## What is required
Put every line of the rows below into a JSON list of strings, one string per line, and leave out blank lines.

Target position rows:

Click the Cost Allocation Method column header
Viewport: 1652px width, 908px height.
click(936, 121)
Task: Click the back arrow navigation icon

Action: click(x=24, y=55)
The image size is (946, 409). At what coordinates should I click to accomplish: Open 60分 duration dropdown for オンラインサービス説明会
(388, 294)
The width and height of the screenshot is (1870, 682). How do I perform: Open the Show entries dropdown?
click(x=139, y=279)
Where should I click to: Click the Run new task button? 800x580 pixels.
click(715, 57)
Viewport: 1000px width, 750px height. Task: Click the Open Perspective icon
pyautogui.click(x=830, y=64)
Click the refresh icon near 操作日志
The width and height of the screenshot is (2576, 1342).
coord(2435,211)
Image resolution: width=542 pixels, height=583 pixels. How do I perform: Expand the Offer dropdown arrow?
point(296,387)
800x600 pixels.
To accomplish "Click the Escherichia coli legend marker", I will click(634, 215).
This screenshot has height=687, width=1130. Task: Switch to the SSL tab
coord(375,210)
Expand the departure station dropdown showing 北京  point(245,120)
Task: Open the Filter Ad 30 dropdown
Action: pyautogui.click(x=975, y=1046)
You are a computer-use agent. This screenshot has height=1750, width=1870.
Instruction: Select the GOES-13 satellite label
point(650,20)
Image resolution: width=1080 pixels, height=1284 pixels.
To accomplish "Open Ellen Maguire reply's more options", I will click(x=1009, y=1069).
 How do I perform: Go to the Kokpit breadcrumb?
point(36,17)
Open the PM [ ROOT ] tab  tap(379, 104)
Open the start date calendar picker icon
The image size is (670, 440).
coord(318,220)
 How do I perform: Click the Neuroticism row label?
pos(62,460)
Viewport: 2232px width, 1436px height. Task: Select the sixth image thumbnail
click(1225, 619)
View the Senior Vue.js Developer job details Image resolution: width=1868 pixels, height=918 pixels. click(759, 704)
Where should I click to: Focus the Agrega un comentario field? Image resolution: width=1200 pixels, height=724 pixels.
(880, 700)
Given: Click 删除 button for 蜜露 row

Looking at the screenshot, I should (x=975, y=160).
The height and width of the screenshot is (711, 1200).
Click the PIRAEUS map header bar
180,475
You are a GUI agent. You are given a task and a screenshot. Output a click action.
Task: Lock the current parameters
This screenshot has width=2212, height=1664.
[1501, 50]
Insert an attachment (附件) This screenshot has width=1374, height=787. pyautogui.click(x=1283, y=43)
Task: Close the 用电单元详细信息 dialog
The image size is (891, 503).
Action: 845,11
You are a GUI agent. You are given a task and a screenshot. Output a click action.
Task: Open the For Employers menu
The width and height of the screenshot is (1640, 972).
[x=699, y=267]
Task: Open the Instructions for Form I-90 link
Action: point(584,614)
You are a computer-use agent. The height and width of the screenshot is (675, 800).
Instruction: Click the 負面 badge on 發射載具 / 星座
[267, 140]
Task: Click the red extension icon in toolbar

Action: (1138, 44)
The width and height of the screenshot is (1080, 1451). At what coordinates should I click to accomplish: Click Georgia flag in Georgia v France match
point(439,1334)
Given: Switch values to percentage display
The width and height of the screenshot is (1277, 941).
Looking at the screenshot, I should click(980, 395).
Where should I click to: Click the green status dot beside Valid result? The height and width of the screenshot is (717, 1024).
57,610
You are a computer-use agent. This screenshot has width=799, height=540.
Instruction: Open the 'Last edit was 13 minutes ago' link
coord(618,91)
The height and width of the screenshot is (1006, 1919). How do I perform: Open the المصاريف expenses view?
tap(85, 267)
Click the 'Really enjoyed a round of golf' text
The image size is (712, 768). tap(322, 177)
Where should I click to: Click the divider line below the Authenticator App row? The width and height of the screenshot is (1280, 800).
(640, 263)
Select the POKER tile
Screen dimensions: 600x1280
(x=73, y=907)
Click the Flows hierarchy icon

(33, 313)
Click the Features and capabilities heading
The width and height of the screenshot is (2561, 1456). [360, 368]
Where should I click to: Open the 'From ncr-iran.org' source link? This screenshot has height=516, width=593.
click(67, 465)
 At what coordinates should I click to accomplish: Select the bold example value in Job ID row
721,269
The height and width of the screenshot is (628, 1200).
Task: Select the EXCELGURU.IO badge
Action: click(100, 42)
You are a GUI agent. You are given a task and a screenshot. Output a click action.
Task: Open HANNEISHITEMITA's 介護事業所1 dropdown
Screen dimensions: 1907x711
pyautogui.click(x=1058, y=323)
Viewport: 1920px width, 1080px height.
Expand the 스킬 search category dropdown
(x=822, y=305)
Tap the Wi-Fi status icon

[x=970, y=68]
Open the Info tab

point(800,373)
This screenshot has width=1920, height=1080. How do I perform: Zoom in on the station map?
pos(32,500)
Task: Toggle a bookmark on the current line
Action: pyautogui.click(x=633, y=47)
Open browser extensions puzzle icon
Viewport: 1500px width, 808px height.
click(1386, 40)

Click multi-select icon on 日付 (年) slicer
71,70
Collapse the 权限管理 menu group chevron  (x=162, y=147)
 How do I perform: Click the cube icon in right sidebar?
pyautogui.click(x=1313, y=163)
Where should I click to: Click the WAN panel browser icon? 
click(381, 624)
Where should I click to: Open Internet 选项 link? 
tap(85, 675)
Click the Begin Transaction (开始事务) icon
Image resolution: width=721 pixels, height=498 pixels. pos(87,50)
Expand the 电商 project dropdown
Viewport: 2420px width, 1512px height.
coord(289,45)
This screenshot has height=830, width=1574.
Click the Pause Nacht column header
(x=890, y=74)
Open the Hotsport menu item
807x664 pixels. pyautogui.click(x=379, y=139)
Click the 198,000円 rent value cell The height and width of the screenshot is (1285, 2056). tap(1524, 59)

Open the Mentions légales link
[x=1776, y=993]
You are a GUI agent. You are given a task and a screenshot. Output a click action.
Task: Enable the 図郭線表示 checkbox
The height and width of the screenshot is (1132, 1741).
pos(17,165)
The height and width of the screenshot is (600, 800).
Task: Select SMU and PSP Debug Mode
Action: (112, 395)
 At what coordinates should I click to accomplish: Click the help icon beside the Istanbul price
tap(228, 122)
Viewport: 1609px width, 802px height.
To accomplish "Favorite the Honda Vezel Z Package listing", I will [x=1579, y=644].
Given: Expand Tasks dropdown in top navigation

## Answer in full
[
  "Click the Cost Allocation Method column header",
  "Viewport: 1652px width, 908px height.",
  "click(936, 121)",
  "Task: Click the back arrow navigation icon",
  "Action: click(x=24, y=55)",
  "The image size is (946, 409). At what coordinates should I click to accomplish: Open 60分 duration dropdown for オンラインサービス説明会",
  "(388, 294)",
  "The width and height of the screenshot is (1870, 682). How do I perform: Open the Show entries dropdown?",
  "click(x=139, y=279)",
  "Where should I click to: Click the Run new task button? 800x580 pixels.",
  "click(715, 57)",
  "Viewport: 1000px width, 750px height. Task: Click the Open Perspective icon",
  "pyautogui.click(x=830, y=64)",
  "Click the refresh icon near 操作日志",
  "The width and height of the screenshot is (2576, 1342).",
  "coord(2435,211)",
  "Image resolution: width=542 pixels, height=583 pixels. How do I perform: Expand the Offer dropdown arrow?",
  "point(296,387)",
  "800x600 pixels.",
  "To accomplish \"Click the Escherichia coli legend marker\", I will click(634, 215).",
  "This screenshot has height=687, width=1130. Task: Switch to the SSL tab",
  "coord(375,210)",
  "Expand the departure station dropdown showing 北京  point(245,120)",
  "Task: Open the Filter Ad 30 dropdown",
  "Action: pyautogui.click(x=975, y=1046)",
  "You are a computer-use agent. This screenshot has height=1750, width=1870.",
  "Instruction: Select the GOES-13 satellite label",
  "point(650,20)",
  "Image resolution: width=1080 pixels, height=1284 pixels.",
  "To accomplish \"Open Ellen Maguire reply's more options\", I will click(x=1009, y=1069).",
  " How do I perform: Go to the Kokpit breadcrumb?",
  "point(36,17)",
  "Open the PM [ ROOT ] tab  tap(379, 104)",
  "Open the start date calendar picker icon",
  "The image size is (670, 440).",
  "coord(318,220)",
  " How do I perform: Click the Neuroticism row label?",
  "pos(62,460)",
  "Viewport: 2232px width, 1436px height. Task: Select the sixth image thumbnail",
  "click(1225, 619)",
  "View the Senior Vue.js Developer job details Image resolution: width=1868 pixels, height=918 pixels. click(759, 704)",
  "Where should I click to: Focus the Agrega un comentario field? Image resolution: width=1200 pixels, height=724 pixels.",
  "(880, 700)",
  "Given: Click 删除 button for 蜜露 row",
  "Looking at the screenshot, I should (x=975, y=160).",
  "The height and width of the screenshot is (711, 1200).",
  "Click the PIRAEUS map header bar",
  "180,475",
  "You are a GUI agent. You are given a task and a screenshot. Output a click action.",
  "Task: Lock the current parameters",
  "This screenshot has width=2212, height=1664.",
  "[1501, 50]",
  "Insert an attachment (附件) This screenshot has width=1374, height=787. pyautogui.click(x=1283, y=43)",
  "Task: Close the 用电单元详细信息 dialog",
  "The image size is (891, 503).",
  "Action: 845,11",
  "You are a GUI agent. You are given a task and a screenshot. Output a click action.",
  "Task: Open the For Employers menu",
  "The width and height of the screenshot is (1640, 972).",
  "[x=699, y=267]",
  "Task: Open the Instructions for Form I-90 link",
  "Action: point(584,614)",
  "You are a computer-use agent. The height and width of the screenshot is (675, 800).",
  "Instruction: Click the 負面 badge on 發射載具 / 星座",
  "[267, 140]",
  "Task: Click the red extension icon in toolbar",
  "Action: (1138, 44)",
  "The width and height of the screenshot is (1080, 1451). At what coordinates should I click to accomplish: Click Georgia flag in Georgia v France match",
  "point(439,1334)",
  "Given: Switch values to percentage display",
  "The width and height of the screenshot is (1277, 941).",
  "Looking at the screenshot, I should click(980, 395).",
  "Where should I click to: Click the green status dot beside Valid result? The height and width of the screenshot is (717, 1024).",
  "57,610",
  "You are a computer-use agent. This screenshot has width=799, height=540.",
  "Instruction: Open the 'Last edit was 13 minutes ago' link",
  "coord(618,91)",
  "The height and width of the screenshot is (1006, 1919). How do I perform: Open the المصاريف expenses view?",
  "tap(85, 267)",
  "Click the 'Really enjoyed a round of golf' text",
  "The image size is (712, 768). tap(322, 177)",
  "Where should I click to: Click the divider line below the Authenticator App row? The width and height of the screenshot is (1280, 800).",
  "(640, 263)",
  "Select the POKER tile",
  "Screen dimensions: 600x1280",
  "(x=73, y=907)",
  "Click the Flows hierarchy icon",
  "(33, 313)",
  "Click the Features and capabilities heading",
  "The width and height of the screenshot is (2561, 1456). [360, 368]",
  "Where should I click to: Open the 'From ncr-iran.org' source link? This screenshot has height=516, width=593.",
  "click(67, 465)",
  " At what coordinates should I click to accomplish: Select the bold example value in Job ID row",
  "721,269",
  "The height and width of the screenshot is (628, 1200).",
  "Task: Select the EXCELGURU.IO badge",
  "Action: click(100, 42)",
  "You are a GUI agent. You are given a task and a screenshot. Output a click action.",
  "Task: Open HANNEISHITEMITA's 介護事業所1 dropdown",
  "Screen dimensions: 1907x711",
  "pyautogui.click(x=1058, y=323)",
  "Viewport: 1920px width, 1080px height.",
  "Expand the 스킬 search category dropdown",
  "(x=822, y=305)",
  "Tap the Wi-Fi status icon",
  "[x=970, y=68]",
  "Open the Info tab",
  "point(800,373)",
  "This screenshot has width=1920, height=1080. How do I perform: Zoom in on the station map?",
  "pos(32,500)",
  "Task: Toggle a bookmark on the current line",
  "Action: pyautogui.click(x=633, y=47)",
  "Open browser extensions puzzle icon",
  "Viewport: 1500px width, 808px height.",
  "click(1386, 40)",
  "Click multi-select icon on 日付 (年) slicer",
  "71,70",
  "Collapse the 权限管理 menu group chevron  (x=162, y=147)",
  " How do I perform: Click the cube icon in right sidebar?",
  "pyautogui.click(x=1313, y=163)",
  "Where should I click to: Click the WAN panel browser icon? ",
  "click(381, 624)",
  "Where should I click to: Open Internet 选项 link? ",
  "tap(85, 675)",
  "Click the Begin Transaction (开始事务) icon",
  "Image resolution: width=721 pixels, height=498 pixels. pos(87,50)",
  "Expand the 电商 project dropdown",
  "Viewport: 2420px width, 1512px height.",
  "coord(289,45)",
  "This screenshot has height=830, width=1574.",
  "Click the Pause Nacht column header",
  "(x=890, y=74)",
  "Open the Hotsport menu item",
  "807x664 pixels. pyautogui.click(x=379, y=139)",
  "Click the 198,000円 rent value cell The height and width of the screenshot is (1285, 2056). tap(1524, 59)",
  "Open the Mentions légales link",
  "[x=1776, y=993]",
  "You are a GUI agent. You are given a task and a screenshot. Output a click action.",
  "Task: Enable the 図郭線表示 checkbox",
  "The height and width of the screenshot is (1132, 1741).",
  "pos(17,165)",
  "The height and width of the screenshot is (600, 800).",
  "Task: Select SMU and PSP Debug Mode",
  "Action: (112, 395)",
  " At what coordinates should I click to accomplish: Click the help icon beside the Istanbul price",
  "tap(228, 122)",
  "Viewport: 1609px width, 802px height.",
  "To accomplish \"Favorite the Honda Vezel Z Package listing\", I will [x=1579, y=644].",
  "Given: Expand Tasks dropdown in top navigation"
]